Jean-Claude Dorélus a été atteint à la main, cette main il l'a brandie sanguinolente sous l'oeil des caméras de télévision et le regard de certains journalistes qui couvraient la manifestation. " Une voiture du service de l'Etat a tiré sur ma personne, tandis qu'elle tire sur les manifestants pour les disperser. Moi ça ne m'intimide pas dans le mouvement que nous entreprenons contre le gouvernement Préval " La victime a dénoncé un plan, qu'il dit concocter par le président, qui selon lui vise à persécuter tous les opposants à sa politique. " Nous refusons la peur, nous continuerons le combat par la mobilisation. Préval enverra ses sbires tirer sur les militants. Cette fois, j'ai bien identifi é ce Gouthier qui a tiré sur moi. C'est un cadre du Ministère de l'Intérieur ", a conclu Dorélus.

Malheureusement, les policiers qui ont procédé au désarmement de l'agresseur, ne l'ont pas arrêté. Pour comble de malheur, c'est un manifestant qui a été la cible, il a été arrêté par ces policiers.

L'ex-premier ministre de René Préval, Rosny Smarth, qui manifestait lui aussi, oh paradoxe, contre les forces d'occupation du pays, dit croire que les citoyens ont le droit de dénoncer la mise sous tutelle du pays. Rosny Smarth dit croire que les manifestations s'intensifi eront dans le pays pour exiger la démission de Préval et de son CEP.

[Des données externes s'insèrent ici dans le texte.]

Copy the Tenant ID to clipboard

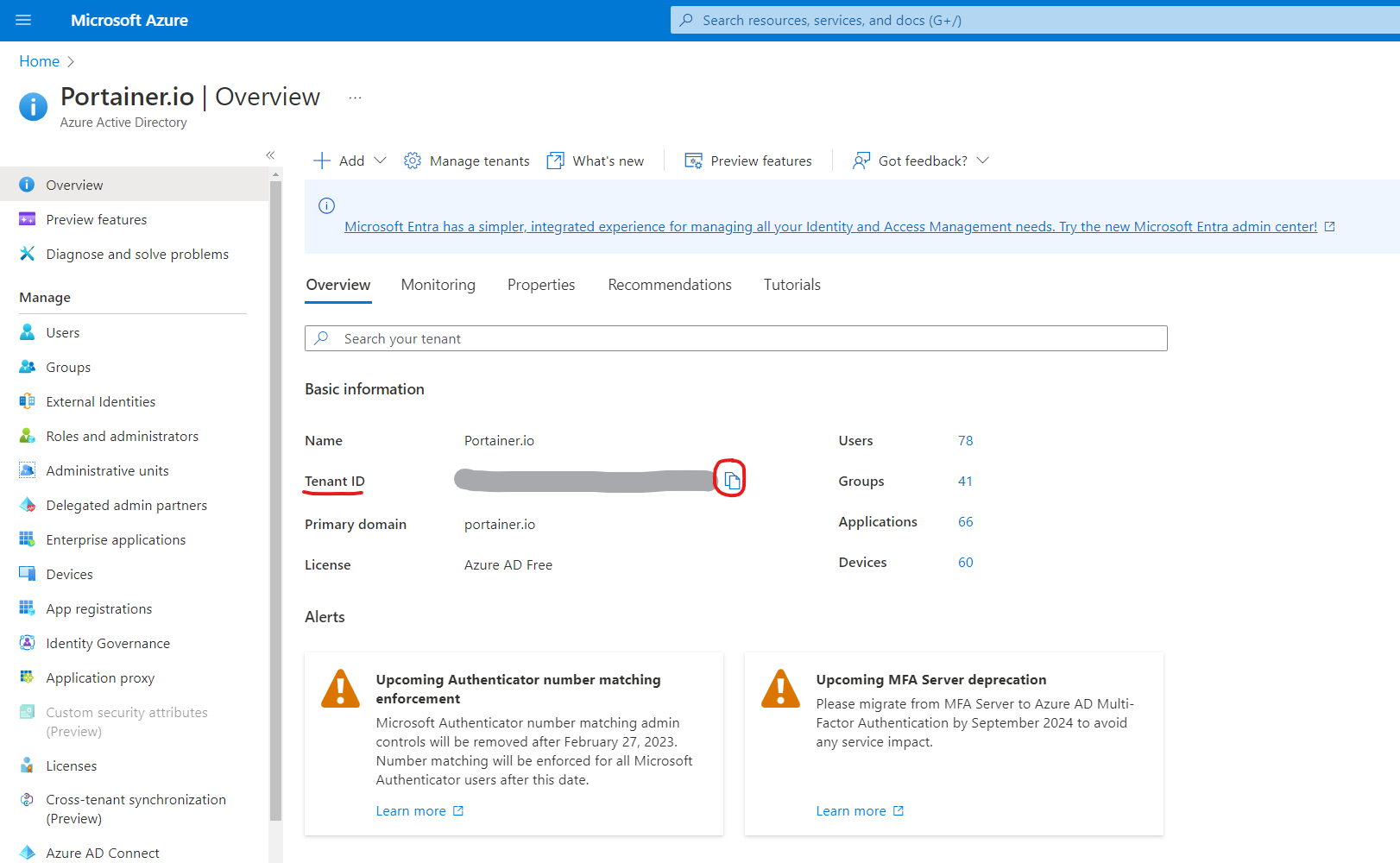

Pour sa part, André Michel, un avocat de profession, initiateur du Groupe 77, partie prenante de la manifestation a critiqué le chef de l'Etat qui, dit-il, " s'obstine à poursuivre un processus électoral décrié par d'importants secteurs de la société civile et de la classe politique et qui ne peut que conduire vers l'abîme ". Selon Me. André Michel, des élections sont impossibles avec l'équipe qui détient le pouvoir et l'institution électorale telle quelle existe,

Au cours de cette journée du mercredi 28 juillet, des organisations, entre autres, MODEP, Batay Ouvriye ont tenu un sit-in devant le siège du Ministère des Affaires étrangères pour dénoncer la présence des troupes étrangères sur le sol haïtien. Selon l'un des responsables du MODEP, Charles Fritz Gérald qui a assuré que son organisation participe au combat pour la liberté en Haïti, a fait cette déclaration. " L'ensemble des citoyens haïtiens doivent être conscients du danger que représente la présence des soldats onusiens dans le pays. "

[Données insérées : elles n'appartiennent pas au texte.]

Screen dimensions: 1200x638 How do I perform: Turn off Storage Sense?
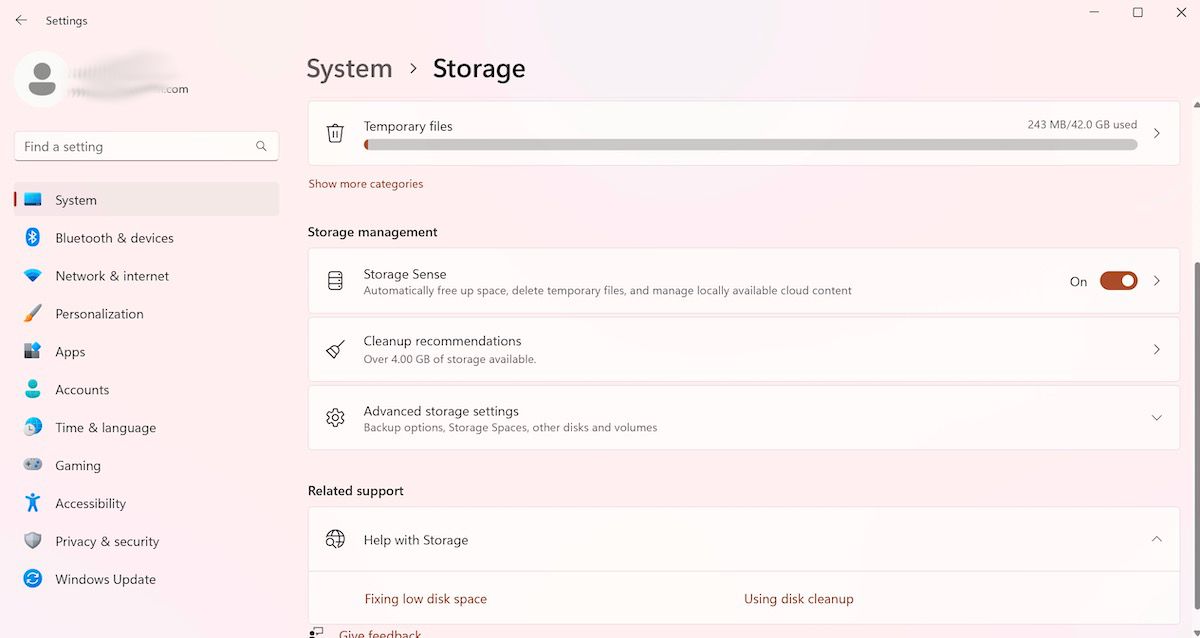(x=1118, y=280)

Cette journée est riche en enseignements, dans la mesure où des personnages entre autres : Didier Dominique, Olga Benoît, Serges Gilles qui ont lutté contre la démocratie en Haïti, en s'incorporant au GNBisme pour accoucher du coup d'Etat-kidnapping contre le président Aristide et la mise sous tutelle du pays, étaient en première ligne de protestation contre l'occupation du pays.

Quant aux plateformes politiques : Alternative, Libération Rasanble et UCCADE, qui ont patronné la manifestation avortée, elles se disent déterminées à combattre, lançant à toute la classe politique un appel à la résistance et à la non-capitulation. " Les élections législatives et présidentielles qui devraient se tenir à cette date, ne seront qu'une mascarade si elles ont lieu à la date annoncée. Elles favoriseront les candidates et candidats de l'UNITE, le parti du président Préval".

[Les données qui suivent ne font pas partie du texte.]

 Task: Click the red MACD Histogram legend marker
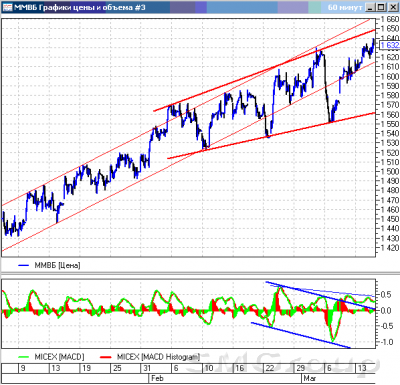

Toutes ces contradictions témoignent que la Nation vit dans une situation, absolument catastrophique. C'est le fond de l'abîme. Néanmoins, de cette profondeur abyssale, il y a lieu quand même d'espérer une sortie. Mise sous tutelle, humiliée, avilie, déchirée par les intérêts égoïstes et sectaires, Haïti surgira de cet engourdissement, dans lequel elle a été plongée par les mercantilistes d'ici et d'ailleurs.

Si ce 95ieme anniversaire de la souillure de la terre des ancêtres, n'a pas mobilisé l'écrasante majorité de la population qui, aujourd'hui, vit dans des conditions infrahumaines, cela ne témoigne pas d'une certaine amnésie. Le peuple haïtien n'oublie pas qu'il vit à l'heure de l'occupation, sous un régime d'apartheid, qu'il importe donc pour lui de lutter de toutes ses forces pour la sortie de l'enfer. Il n'a pas oublié que n'étant pas responsable de l'occupation d'Haïti, qu'il importe en tant que peuple à tradition libertaire de se battre pour bouter dehors les occupants.